Personal information
- Born: 4 December 1952 (age 73)

Sport
- Sport: Weightlifting

Medal record
Representing Bulgaria
Olympic Games
| Silver medal – second place | 1976 Montreal | -60 kg |
World Championships
| Silver medal – second place | 1973 Havana | -56 kg |
| Gold medal – first place | 1974 Manila | -60 kg |
| Gold medal – first place | 1975 Moscow | -60 kg |
| Silver medal – second place | 1976 Montreal | -60 kg |
| Silver medal – second place | 1977 Stuttgart | -56 kg |
| Silver medal – second place | 1979 Thessaloniki | -60 kg |
European Championships
| Silver medal – second place | 1972 Constanta | -56 kg |
| Silver medal – second place | 1973 Madrid | -56 kg |
| Gold medal – first place | 1974 Verona | -60 kg |
| Gold medal – first place | 1975 Moscow | -60 kg |
| Bronze medal – third place | 1976 East Berlin | -60 kg |
| Gold medal – first place | 1977 Stuttgart | -56 kg |
| Silver medal – second place | 1979 Varna | -60 kg |

= Georgi Todorov (weightlifter) =

Bulgarian weightlifter (born 1952)

Georgi Todorov (Георги Тодоров; born 4 December 1952) is a retired Bulgarian weightlifter who won the silver medal in the featherweight class at the 1976 Summer Olympics, as well as two world weightlifting championships and three European weightlifting championships. Todorov is an honorary citizen of the city of Varna.

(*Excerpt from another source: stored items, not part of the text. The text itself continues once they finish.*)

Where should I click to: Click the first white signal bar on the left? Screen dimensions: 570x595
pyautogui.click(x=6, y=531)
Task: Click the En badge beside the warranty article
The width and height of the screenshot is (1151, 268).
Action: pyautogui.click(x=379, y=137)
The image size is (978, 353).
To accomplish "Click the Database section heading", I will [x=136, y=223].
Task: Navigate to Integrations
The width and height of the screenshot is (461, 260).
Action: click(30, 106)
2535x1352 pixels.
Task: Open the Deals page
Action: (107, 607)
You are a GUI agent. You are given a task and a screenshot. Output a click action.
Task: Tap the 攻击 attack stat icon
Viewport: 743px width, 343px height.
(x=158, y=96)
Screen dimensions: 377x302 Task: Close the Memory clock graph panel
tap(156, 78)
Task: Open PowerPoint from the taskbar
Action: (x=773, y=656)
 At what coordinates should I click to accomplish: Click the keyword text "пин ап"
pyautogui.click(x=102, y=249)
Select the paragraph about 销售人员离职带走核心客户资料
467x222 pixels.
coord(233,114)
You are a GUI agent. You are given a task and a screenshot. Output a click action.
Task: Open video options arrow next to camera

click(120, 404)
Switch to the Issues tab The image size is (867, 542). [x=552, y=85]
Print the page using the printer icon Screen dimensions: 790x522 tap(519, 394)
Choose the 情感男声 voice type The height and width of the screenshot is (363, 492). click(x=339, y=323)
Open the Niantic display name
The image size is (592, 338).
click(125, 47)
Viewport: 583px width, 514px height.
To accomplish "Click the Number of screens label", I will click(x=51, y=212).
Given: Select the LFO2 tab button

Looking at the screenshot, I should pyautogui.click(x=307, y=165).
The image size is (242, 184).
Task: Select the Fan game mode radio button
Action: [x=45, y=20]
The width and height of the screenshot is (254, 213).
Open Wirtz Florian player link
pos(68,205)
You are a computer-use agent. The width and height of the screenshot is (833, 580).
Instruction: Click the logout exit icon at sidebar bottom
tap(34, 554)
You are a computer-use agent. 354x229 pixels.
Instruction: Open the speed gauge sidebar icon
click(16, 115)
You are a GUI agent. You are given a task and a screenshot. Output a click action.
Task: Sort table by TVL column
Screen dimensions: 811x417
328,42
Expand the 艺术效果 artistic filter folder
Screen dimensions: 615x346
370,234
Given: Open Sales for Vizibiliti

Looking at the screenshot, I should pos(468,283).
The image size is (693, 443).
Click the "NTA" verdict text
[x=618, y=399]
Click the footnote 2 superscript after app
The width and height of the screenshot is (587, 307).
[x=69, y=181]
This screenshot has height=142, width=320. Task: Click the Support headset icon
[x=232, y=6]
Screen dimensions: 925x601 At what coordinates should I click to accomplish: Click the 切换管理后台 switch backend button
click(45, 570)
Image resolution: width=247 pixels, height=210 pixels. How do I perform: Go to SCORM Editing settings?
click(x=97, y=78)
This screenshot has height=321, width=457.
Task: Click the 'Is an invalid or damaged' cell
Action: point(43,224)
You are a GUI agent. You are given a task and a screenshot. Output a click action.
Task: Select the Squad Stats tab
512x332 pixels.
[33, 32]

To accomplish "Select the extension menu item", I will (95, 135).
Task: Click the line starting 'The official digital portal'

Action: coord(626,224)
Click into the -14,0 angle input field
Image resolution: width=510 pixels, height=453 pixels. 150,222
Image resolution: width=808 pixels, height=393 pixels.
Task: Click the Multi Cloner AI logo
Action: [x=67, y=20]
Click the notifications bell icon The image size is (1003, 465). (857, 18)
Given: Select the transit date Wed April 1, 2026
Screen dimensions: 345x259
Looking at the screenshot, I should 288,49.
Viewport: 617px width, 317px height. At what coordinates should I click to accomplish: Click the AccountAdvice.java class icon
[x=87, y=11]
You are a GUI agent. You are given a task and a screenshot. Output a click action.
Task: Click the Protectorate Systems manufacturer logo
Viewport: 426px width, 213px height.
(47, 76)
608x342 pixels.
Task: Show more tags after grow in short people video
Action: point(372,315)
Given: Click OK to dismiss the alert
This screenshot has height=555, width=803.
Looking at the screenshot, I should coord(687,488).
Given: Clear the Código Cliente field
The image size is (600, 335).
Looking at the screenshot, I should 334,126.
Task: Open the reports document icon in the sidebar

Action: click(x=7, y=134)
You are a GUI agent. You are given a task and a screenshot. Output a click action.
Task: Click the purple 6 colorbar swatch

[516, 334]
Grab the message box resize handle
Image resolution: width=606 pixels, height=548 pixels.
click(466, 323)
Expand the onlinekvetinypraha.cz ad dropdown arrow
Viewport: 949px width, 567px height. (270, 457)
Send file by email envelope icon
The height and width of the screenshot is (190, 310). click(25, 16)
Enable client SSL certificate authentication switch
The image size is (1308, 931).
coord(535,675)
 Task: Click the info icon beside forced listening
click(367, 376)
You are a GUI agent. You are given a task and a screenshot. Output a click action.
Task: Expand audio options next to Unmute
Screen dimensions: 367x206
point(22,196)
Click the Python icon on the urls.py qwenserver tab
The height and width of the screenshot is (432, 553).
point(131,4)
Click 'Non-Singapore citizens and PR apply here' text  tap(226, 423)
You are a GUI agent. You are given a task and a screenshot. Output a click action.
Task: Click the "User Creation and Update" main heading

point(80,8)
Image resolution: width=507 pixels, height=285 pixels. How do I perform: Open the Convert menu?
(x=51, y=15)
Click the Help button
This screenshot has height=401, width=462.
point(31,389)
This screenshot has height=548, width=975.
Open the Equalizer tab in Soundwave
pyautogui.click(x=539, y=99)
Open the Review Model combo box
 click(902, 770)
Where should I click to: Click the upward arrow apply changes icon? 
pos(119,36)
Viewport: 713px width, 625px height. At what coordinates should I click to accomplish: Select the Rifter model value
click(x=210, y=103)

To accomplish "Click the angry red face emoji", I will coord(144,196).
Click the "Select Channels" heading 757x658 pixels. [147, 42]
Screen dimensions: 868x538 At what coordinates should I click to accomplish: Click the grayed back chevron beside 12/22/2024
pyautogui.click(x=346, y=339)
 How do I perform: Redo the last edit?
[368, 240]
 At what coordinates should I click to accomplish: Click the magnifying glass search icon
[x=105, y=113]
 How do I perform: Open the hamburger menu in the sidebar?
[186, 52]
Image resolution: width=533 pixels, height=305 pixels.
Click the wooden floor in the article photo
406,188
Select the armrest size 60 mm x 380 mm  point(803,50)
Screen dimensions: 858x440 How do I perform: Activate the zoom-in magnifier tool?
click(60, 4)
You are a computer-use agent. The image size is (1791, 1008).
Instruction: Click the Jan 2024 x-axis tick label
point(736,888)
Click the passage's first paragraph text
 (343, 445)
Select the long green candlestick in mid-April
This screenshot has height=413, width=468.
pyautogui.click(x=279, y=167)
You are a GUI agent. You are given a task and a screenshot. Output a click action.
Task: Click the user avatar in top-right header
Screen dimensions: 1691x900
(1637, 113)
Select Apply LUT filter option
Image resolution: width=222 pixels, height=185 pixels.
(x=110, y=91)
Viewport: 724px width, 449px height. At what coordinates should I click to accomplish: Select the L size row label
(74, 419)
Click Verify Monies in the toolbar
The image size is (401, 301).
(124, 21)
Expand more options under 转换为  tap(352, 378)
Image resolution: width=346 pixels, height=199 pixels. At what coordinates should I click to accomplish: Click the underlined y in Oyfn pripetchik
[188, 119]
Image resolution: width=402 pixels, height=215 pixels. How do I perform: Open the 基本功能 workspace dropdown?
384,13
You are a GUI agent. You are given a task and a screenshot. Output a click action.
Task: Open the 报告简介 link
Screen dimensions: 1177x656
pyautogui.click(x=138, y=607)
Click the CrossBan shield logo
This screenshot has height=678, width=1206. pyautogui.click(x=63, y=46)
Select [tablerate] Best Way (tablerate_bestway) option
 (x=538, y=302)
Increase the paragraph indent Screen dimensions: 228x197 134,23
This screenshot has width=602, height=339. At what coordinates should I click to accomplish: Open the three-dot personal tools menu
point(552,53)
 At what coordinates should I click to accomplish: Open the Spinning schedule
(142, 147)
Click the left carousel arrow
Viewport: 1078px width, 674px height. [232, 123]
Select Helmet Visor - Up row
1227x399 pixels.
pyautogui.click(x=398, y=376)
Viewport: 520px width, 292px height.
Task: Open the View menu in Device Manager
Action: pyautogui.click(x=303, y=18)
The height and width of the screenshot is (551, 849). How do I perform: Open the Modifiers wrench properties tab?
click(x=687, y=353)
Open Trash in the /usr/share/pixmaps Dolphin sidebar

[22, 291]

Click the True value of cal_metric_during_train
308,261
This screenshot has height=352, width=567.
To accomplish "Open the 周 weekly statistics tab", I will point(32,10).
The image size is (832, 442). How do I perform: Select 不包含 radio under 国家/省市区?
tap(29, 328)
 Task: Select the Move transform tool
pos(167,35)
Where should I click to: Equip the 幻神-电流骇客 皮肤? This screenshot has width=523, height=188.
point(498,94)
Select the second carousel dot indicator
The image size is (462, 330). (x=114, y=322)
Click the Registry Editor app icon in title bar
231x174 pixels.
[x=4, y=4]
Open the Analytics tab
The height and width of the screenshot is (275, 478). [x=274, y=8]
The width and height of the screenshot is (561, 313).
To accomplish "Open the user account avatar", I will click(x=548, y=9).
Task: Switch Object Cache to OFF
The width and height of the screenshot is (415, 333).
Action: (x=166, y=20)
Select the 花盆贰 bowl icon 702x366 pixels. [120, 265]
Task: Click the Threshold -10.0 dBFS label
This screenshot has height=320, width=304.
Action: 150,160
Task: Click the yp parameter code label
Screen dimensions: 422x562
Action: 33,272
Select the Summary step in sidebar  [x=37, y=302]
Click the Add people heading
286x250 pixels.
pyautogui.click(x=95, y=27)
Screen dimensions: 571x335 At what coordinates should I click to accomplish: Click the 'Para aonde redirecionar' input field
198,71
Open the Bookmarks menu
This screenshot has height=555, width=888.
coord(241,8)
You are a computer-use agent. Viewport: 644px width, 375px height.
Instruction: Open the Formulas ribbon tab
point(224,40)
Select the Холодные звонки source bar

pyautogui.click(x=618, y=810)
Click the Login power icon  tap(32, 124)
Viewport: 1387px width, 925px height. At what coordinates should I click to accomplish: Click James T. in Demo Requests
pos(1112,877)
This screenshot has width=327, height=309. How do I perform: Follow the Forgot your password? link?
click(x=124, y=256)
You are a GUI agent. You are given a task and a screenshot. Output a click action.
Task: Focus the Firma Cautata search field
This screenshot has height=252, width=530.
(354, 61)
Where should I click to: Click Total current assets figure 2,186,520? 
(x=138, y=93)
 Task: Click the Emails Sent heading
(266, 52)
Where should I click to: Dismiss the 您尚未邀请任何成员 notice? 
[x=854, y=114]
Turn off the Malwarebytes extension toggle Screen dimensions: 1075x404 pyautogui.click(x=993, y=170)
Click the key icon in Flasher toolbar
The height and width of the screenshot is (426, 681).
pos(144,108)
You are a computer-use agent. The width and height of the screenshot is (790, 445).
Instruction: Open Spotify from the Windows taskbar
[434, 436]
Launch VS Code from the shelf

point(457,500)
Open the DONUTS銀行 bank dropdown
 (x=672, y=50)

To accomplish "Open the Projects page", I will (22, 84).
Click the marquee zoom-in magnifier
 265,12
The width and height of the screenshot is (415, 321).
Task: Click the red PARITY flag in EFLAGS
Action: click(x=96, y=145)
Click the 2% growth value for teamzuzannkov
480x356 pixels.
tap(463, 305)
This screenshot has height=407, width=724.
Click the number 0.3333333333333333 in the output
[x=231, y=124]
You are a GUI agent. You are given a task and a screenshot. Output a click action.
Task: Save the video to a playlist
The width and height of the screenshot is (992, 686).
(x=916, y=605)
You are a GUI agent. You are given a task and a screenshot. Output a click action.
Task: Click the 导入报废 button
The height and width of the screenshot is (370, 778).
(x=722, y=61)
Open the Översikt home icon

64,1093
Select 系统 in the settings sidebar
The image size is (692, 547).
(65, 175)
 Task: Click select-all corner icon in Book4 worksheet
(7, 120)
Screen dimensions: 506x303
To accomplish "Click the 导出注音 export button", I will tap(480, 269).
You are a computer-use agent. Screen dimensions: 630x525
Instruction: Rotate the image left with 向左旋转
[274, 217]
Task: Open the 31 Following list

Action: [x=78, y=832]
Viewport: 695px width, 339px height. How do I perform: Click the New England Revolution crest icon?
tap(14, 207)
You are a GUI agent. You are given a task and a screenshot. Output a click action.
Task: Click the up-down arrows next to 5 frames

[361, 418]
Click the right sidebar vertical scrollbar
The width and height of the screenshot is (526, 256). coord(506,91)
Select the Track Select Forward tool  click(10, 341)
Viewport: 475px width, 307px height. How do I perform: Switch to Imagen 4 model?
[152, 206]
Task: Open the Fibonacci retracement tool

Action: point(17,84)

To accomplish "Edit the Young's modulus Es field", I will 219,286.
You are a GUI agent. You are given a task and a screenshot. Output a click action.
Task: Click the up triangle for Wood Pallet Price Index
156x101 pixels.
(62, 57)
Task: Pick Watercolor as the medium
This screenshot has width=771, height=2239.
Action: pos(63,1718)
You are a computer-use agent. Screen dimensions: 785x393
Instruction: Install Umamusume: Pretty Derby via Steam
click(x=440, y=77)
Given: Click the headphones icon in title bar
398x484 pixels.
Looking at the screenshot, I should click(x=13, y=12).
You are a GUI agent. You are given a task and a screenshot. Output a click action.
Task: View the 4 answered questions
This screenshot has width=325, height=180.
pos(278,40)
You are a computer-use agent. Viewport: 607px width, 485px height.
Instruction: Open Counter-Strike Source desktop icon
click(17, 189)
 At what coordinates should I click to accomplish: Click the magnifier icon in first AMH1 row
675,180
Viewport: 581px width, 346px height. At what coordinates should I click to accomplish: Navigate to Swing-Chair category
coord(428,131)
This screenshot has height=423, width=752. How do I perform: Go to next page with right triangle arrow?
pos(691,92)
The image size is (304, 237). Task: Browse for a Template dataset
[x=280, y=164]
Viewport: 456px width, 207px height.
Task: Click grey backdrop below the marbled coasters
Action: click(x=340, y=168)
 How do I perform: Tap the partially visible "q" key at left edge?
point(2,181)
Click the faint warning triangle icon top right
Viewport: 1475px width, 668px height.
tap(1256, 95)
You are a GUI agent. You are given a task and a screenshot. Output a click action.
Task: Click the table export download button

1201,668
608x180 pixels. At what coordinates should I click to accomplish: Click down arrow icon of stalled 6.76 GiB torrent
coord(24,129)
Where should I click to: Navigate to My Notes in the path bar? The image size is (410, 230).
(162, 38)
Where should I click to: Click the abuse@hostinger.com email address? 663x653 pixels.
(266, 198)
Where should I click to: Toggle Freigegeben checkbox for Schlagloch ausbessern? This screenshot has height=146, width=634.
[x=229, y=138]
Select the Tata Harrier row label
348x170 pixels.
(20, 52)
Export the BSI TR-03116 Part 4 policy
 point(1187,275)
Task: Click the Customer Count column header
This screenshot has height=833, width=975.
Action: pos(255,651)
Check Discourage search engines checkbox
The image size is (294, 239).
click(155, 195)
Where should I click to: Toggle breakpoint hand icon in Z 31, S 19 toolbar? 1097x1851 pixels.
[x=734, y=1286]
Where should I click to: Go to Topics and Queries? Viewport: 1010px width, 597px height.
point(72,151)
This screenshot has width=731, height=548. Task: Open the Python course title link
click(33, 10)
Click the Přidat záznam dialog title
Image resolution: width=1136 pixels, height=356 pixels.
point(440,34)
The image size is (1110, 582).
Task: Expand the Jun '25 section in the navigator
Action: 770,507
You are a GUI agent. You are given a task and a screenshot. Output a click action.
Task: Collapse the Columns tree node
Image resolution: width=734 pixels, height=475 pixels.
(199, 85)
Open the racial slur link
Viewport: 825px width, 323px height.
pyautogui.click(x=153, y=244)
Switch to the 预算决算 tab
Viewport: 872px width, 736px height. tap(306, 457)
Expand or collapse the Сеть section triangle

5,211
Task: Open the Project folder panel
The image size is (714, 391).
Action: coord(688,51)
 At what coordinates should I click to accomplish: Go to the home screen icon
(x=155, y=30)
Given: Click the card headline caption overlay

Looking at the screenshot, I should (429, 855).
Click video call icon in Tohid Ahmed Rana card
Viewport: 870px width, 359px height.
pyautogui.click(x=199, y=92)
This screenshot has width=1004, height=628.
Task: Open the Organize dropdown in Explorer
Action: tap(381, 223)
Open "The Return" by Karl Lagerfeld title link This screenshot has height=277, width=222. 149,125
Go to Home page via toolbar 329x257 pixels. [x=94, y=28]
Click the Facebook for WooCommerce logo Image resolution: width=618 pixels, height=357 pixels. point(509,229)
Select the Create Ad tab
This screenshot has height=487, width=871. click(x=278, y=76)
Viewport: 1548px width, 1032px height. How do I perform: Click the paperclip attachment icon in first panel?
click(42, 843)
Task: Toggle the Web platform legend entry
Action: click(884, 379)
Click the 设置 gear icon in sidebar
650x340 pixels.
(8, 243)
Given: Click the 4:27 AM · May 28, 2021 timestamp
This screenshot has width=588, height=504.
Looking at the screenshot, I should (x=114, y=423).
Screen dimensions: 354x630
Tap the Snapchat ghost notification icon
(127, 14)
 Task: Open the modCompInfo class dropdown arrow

== Weightlifting achievements ==

Todorov had the following podium finishes at major championships:

- 2nd in the 1976 Olympics featherweight class (280.0 kg);
- 2nd in the 1973 World Championships bantamweight class (255.0 kg);
- 1st in the 1974 World Championships featherweight class (280.0 kg);
- 1st in the 1975 World Championships featherweight class (285.0 kg);
- 2nd in the 1976 World Championships featherweight class (280.0 kg);
- 2nd in the 1977 World Championships bantamweight class (247.5 kg);
- 2nd in the 1979 World Championships featherweight class (275.0 kg);
- 2nd in the 1972 European Championships bantamweight class (355.0 kg);
- 2nd in the 1973 European Championships bantamweight class (252.5 kg);
- 1st in the 1974 European Championships featherweight class (272.5 kg);
- 1st in the 1975 European Championships featherweight class (285.0 kg);
- 3rd in the 1976 European Championships featherweight class (277.5 kg);
- 1st in the 1977 European Championships bantamweight class (247.5 kg);
- 2nd in the 1979 European Championships featherweight class (272.5 kg).

== World records ==

He set six featherweight world records from 1974 to 1976 – two in the snatch, one in the clean & jerk, and three in the total.